Cheating Consumer Promotion

Ngo Van Chau, from the Hoa Khuong Commune, Hoa Vang District, recently complained with the Department for Consumer Protection that he had not been given an amount of VND30mn as promotional award despite being qualified for the same under the IZZI Milk promotion programme.

On July 19, 2005, Chau bought a block of IZZI milk cans, product of the Lysine Milk Company (under the Hanoi Milk Company) at a retailing shop. After scratching the silver portion on the promotional ticket, he saw that he was qualified for ‘a scholarship worth VND30mn’ within the promotional period from April 15, 2005 to August 15, 2005.

The next day, Chau contacted the branch office of the Lysine Milk Company (at No. 172, Nguyen Tri Phuong Str., Da Nang City, Vietnam) for the award.

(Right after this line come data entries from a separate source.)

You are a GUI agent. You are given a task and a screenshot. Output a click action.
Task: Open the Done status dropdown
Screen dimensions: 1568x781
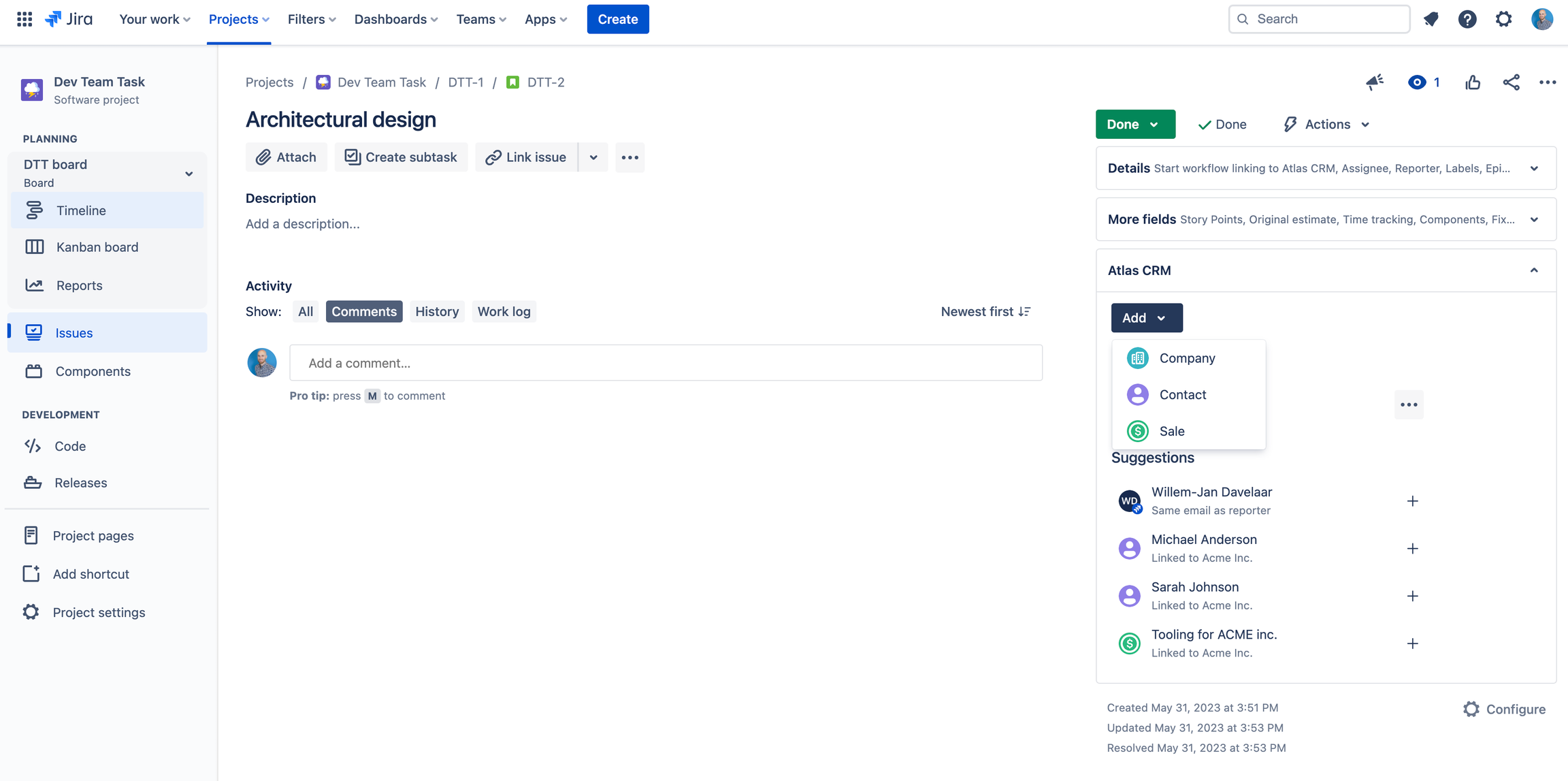[x=1134, y=124]
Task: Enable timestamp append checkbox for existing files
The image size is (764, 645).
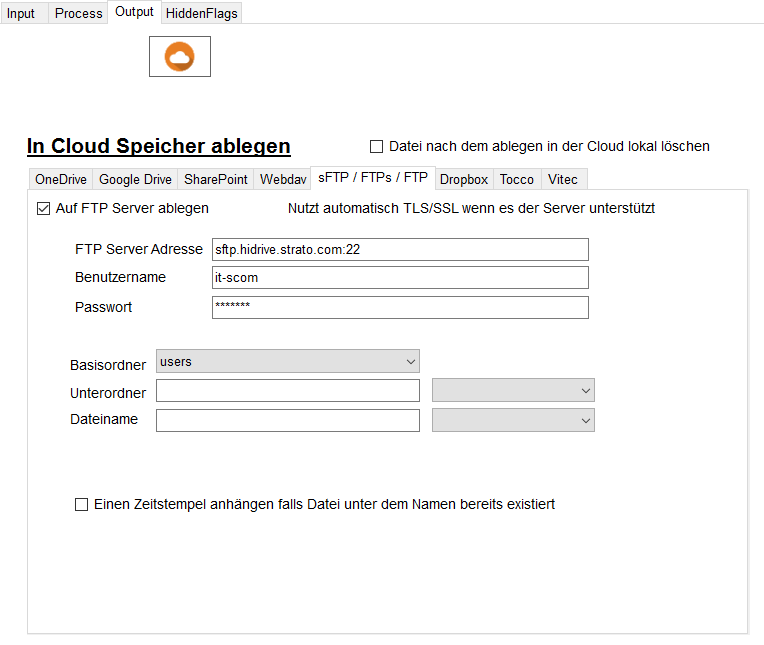Action: tap(82, 505)
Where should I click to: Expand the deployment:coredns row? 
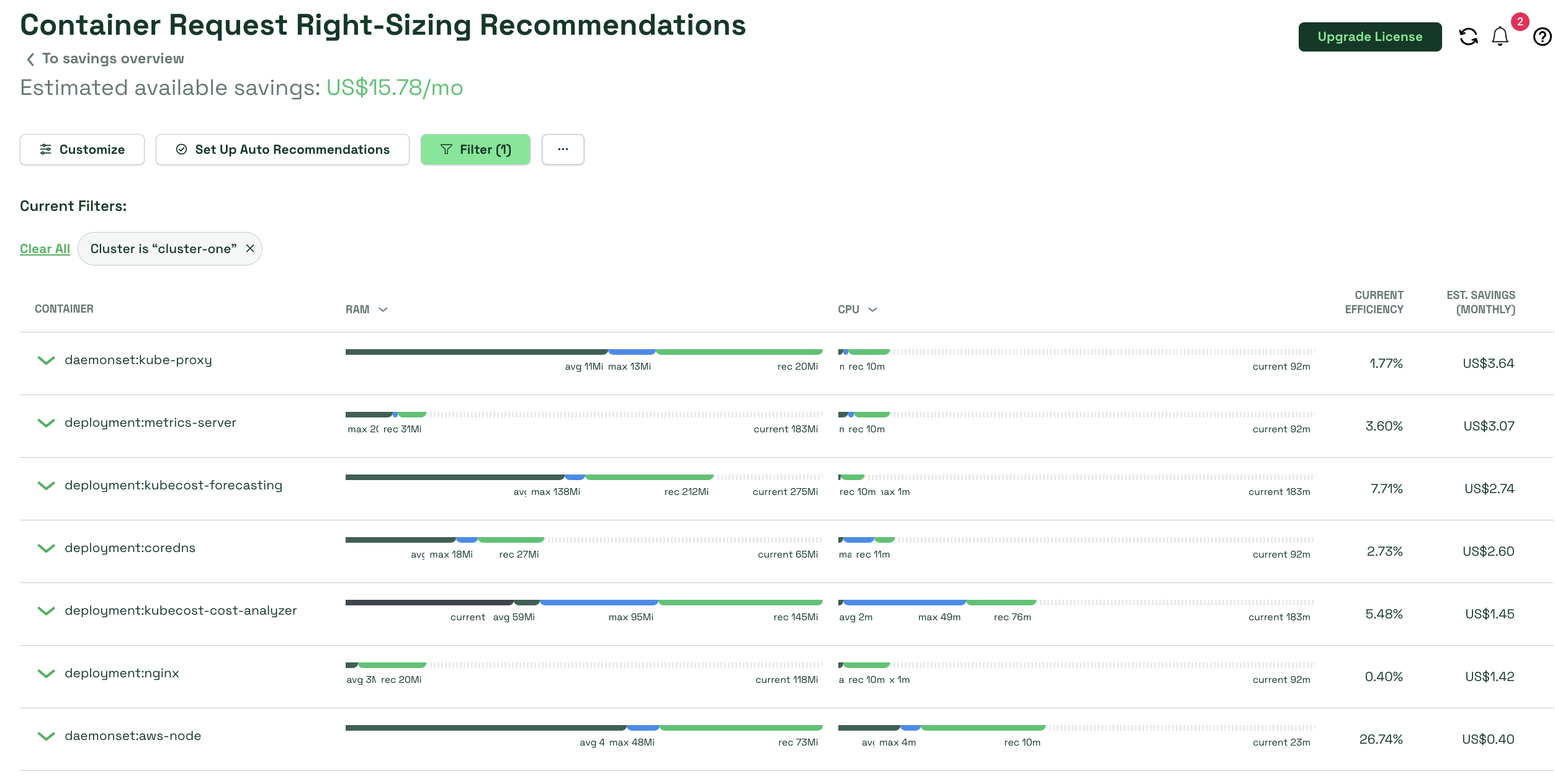click(46, 548)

He was told by the branch staff that, “The promotional ticket is not in conformity with the company regulations. It must be due to technical mistake. You can wait for us to contact the headquarter or can consult the company headquarter directly.”

Consulting the Da Nang branch office of the Hanoi Milk Company, Chau was told by the branch head, Truong Ba Chau, that, “You should contact the Hanoi Milk Company headquarter directly. We are not aware of the regulations since we are just a branch office.” According to Trung, the Hanoi headquarter had also just contacted them to take picture of Chau’s promotional ticket for further consideration.

Vu Hanh, Marketing Manager of the Hanoi Milk Company, told the media that Chau’s promotional ticket was not qualified, since it had not been registered with the Ministry of Trade for this promotion programme.